◆ Direction
Can you print each of the lines below back without changing anything in them?

________________________________________

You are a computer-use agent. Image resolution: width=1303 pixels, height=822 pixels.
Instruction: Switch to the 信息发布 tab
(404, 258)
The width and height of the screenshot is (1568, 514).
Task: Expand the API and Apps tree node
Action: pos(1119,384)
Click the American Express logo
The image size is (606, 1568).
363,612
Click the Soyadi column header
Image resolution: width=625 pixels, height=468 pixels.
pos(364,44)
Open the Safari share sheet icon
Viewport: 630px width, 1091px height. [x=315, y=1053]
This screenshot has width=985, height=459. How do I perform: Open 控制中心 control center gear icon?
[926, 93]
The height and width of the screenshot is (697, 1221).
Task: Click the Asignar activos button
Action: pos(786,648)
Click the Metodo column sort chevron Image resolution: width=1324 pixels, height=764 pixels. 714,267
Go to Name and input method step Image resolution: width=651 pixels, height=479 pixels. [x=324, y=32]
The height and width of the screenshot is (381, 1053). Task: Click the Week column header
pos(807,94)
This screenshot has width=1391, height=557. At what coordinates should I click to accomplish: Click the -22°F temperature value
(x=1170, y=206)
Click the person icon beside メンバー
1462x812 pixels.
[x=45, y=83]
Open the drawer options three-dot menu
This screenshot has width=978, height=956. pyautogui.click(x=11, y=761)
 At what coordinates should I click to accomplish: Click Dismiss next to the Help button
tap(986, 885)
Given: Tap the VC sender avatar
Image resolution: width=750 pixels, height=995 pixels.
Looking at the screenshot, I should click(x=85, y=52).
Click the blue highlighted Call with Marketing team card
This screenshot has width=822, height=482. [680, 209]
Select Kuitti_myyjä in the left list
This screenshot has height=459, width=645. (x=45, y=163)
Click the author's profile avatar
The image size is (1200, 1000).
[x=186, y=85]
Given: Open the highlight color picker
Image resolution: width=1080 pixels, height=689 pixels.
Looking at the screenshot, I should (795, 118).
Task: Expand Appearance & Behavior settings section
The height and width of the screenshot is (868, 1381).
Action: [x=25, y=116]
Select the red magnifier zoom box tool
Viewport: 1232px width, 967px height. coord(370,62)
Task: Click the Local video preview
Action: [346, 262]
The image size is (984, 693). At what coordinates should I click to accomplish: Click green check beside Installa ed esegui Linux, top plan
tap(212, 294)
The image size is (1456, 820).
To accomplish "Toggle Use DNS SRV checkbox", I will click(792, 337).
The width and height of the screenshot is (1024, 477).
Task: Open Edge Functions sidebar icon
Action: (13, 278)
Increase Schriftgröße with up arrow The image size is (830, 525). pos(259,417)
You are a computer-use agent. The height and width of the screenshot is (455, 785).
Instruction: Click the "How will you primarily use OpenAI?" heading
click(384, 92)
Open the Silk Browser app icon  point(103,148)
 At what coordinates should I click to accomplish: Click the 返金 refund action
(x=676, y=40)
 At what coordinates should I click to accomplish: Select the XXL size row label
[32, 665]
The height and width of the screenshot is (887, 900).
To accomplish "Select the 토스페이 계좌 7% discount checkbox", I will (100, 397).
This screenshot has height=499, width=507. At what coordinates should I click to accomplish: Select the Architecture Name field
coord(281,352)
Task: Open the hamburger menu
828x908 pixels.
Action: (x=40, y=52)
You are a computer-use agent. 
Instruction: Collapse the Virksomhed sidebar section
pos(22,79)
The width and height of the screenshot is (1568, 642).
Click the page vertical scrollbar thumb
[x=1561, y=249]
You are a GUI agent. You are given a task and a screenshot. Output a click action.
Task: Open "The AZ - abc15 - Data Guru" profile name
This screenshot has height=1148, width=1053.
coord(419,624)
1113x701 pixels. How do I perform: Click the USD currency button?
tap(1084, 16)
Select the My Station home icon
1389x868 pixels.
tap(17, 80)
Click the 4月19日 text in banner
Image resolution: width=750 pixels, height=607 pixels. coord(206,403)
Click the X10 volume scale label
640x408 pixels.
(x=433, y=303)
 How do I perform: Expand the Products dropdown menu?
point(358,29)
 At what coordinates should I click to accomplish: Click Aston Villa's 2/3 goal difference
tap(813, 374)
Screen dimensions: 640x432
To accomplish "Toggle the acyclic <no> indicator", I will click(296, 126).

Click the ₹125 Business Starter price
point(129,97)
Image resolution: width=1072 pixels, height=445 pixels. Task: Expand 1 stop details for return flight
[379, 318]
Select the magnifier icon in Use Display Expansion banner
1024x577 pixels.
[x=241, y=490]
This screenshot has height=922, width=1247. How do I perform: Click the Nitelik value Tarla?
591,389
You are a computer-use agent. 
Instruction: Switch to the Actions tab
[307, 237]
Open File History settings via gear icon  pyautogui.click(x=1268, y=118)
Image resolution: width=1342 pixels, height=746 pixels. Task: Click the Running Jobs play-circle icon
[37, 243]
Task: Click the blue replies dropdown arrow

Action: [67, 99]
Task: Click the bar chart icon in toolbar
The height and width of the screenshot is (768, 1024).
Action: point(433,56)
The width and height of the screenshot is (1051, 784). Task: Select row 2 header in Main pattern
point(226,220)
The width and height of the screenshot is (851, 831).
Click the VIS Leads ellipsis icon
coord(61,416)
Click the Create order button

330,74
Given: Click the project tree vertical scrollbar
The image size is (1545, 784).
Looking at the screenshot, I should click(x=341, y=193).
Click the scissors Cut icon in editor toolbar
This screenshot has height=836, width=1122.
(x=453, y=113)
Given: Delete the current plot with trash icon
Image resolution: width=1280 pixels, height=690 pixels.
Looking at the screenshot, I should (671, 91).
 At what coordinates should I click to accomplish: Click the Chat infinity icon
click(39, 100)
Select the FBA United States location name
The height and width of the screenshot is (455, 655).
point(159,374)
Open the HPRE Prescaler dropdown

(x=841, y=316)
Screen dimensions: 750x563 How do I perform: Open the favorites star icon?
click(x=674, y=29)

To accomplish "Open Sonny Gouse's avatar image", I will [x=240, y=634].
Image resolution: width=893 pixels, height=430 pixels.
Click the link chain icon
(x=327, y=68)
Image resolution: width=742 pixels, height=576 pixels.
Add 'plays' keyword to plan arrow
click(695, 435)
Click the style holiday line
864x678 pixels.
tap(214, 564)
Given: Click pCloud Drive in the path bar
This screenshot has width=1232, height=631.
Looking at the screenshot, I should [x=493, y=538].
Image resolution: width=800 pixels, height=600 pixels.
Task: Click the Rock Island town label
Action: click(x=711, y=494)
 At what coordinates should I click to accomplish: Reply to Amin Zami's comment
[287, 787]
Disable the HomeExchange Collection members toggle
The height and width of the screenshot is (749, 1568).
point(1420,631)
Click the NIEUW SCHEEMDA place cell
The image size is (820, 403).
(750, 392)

________________________________________

◆ Result
You are a computer-use agent. Image resolution: width=1303 pixels, height=822 pixels.
Instruction: Switch to the 信息发布 tab
(404, 258)
The width and height of the screenshot is (1568, 514).
Task: Expand the API and Apps tree node
Action: pos(1119,384)
Click the American Express logo
The image size is (606, 1568).
363,612
Click the Soyadi column header
Image resolution: width=625 pixels, height=468 pixels.
pos(364,44)
Open the Safari share sheet icon
Viewport: 630px width, 1091px height. [x=315, y=1053]
This screenshot has width=985, height=459. How do I perform: Open 控制中心 control center gear icon?
[926, 93]
The height and width of the screenshot is (697, 1221).
Task: Click the Asignar activos button
Action: pos(786,648)
Click the Metodo column sort chevron Image resolution: width=1324 pixels, height=764 pixels. 714,267
Go to Name and input method step Image resolution: width=651 pixels, height=479 pixels. [x=324, y=32]
The height and width of the screenshot is (381, 1053). Task: Click the Week column header
pos(807,94)
This screenshot has width=1391, height=557. At what coordinates should I click to accomplish: Click the -22°F temperature value
(x=1170, y=206)
Click the person icon beside メンバー
1462x812 pixels.
[x=45, y=83]
Open the drawer options three-dot menu
This screenshot has width=978, height=956. pyautogui.click(x=11, y=761)
 At what coordinates should I click to accomplish: Click Dismiss next to the Help button
tap(986, 885)
Given: Tap the VC sender avatar
Image resolution: width=750 pixels, height=995 pixels.
Looking at the screenshot, I should click(x=85, y=52).
Click the blue highlighted Call with Marketing team card
This screenshot has width=822, height=482. [680, 209]
Select Kuitti_myyjä in the left list
This screenshot has height=459, width=645. (x=45, y=163)
Click the author's profile avatar
The image size is (1200, 1000).
[x=186, y=85]
Given: Open the highlight color picker
Image resolution: width=1080 pixels, height=689 pixels.
Looking at the screenshot, I should (795, 118).
Task: Expand Appearance & Behavior settings section
The height and width of the screenshot is (868, 1381).
Action: [x=25, y=116]
Select the red magnifier zoom box tool
Viewport: 1232px width, 967px height. coord(370,62)
Task: Click the Local video preview
Action: [346, 262]
The image size is (984, 693). At what coordinates should I click to accomplish: Click green check beside Installa ed esegui Linux, top plan
tap(212, 294)
The image size is (1456, 820).
To accomplish "Toggle Use DNS SRV checkbox", I will click(792, 337).
The width and height of the screenshot is (1024, 477).
Task: Open Edge Functions sidebar icon
Action: (13, 278)
Increase Schriftgröße with up arrow The image size is (830, 525). pos(259,417)
You are a computer-use agent. The height and width of the screenshot is (455, 785).
Instruction: Click the "How will you primarily use OpenAI?" heading
click(384, 92)
Open the Silk Browser app icon  point(103,148)
 At what coordinates should I click to accomplish: Click the 返金 refund action
(x=676, y=40)
 At what coordinates should I click to accomplish: Select the XXL size row label
[32, 665]
The height and width of the screenshot is (887, 900).
To accomplish "Select the 토스페이 계좌 7% discount checkbox", I will (100, 397).
This screenshot has height=499, width=507. At what coordinates should I click to accomplish: Select the Architecture Name field
coord(281,352)
Task: Open the hamburger menu
828x908 pixels.
Action: (x=40, y=52)
You are a computer-use agent. 
Instruction: Collapse the Virksomhed sidebar section
pos(22,79)
The width and height of the screenshot is (1568, 642).
Click the page vertical scrollbar thumb
[x=1561, y=249]
You are a GUI agent. You are given a task and a screenshot. Output a click action.
Task: Open "The AZ - abc15 - Data Guru" profile name
This screenshot has height=1148, width=1053.
coord(419,624)
1113x701 pixels. How do I perform: Click the USD currency button?
tap(1084, 16)
Select the My Station home icon
1389x868 pixels.
tap(17, 80)
Click the 4月19日 text in banner
Image resolution: width=750 pixels, height=607 pixels. coord(206,403)
Click the X10 volume scale label
640x408 pixels.
(x=433, y=303)
 How do I perform: Expand the Products dropdown menu?
point(358,29)
 At what coordinates should I click to accomplish: Click Aston Villa's 2/3 goal difference
tap(813, 374)
Screen dimensions: 640x432
To accomplish "Toggle the acyclic <no> indicator", I will click(296, 126).

Click the ₹125 Business Starter price
point(129,97)
Image resolution: width=1072 pixels, height=445 pixels. Task: Expand 1 stop details for return flight
[379, 318]
Select the magnifier icon in Use Display Expansion banner
1024x577 pixels.
[x=241, y=490]
This screenshot has height=922, width=1247. How do I perform: Click the Nitelik value Tarla?
591,389
You are a computer-use agent. 
Instruction: Switch to the Actions tab
[307, 237]
Open File History settings via gear icon  pyautogui.click(x=1268, y=118)
Image resolution: width=1342 pixels, height=746 pixels. Task: Click the Running Jobs play-circle icon
[37, 243]
Task: Click the blue replies dropdown arrow

Action: [67, 99]
Task: Click the bar chart icon in toolbar
The height and width of the screenshot is (768, 1024).
Action: point(433,56)
The width and height of the screenshot is (1051, 784). Task: Select row 2 header in Main pattern
point(226,220)
The width and height of the screenshot is (851, 831).
Click the VIS Leads ellipsis icon
coord(61,416)
Click the Create order button

330,74
Given: Click the project tree vertical scrollbar
The image size is (1545, 784).
Looking at the screenshot, I should click(x=341, y=193).
Click the scissors Cut icon in editor toolbar
This screenshot has height=836, width=1122.
(x=453, y=113)
Given: Delete the current plot with trash icon
Image resolution: width=1280 pixels, height=690 pixels.
Looking at the screenshot, I should (671, 91).
 At what coordinates should I click to accomplish: Click the Chat infinity icon
click(39, 100)
Select the FBA United States location name
The height and width of the screenshot is (455, 655).
point(159,374)
Open the HPRE Prescaler dropdown

(x=841, y=316)
Screen dimensions: 750x563 How do I perform: Open the favorites star icon?
click(x=674, y=29)

To accomplish "Open Sonny Gouse's avatar image", I will [x=240, y=634].
Image resolution: width=893 pixels, height=430 pixels.
Click the link chain icon
(x=327, y=68)
Image resolution: width=742 pixels, height=576 pixels.
Add 'plays' keyword to plan arrow
click(695, 435)
Click the style holiday line
864x678 pixels.
tap(214, 564)
Given: Click pCloud Drive in the path bar
This screenshot has width=1232, height=631.
Looking at the screenshot, I should [x=493, y=538].
Image resolution: width=800 pixels, height=600 pixels.
Task: Click the Rock Island town label
Action: click(x=711, y=494)
 At what coordinates should I click to accomplish: Reply to Amin Zami's comment
[287, 787]
Disable the HomeExchange Collection members toggle
The height and width of the screenshot is (749, 1568).
point(1420,631)
Click the NIEUW SCHEEMDA place cell
The image size is (820, 403).
(750, 392)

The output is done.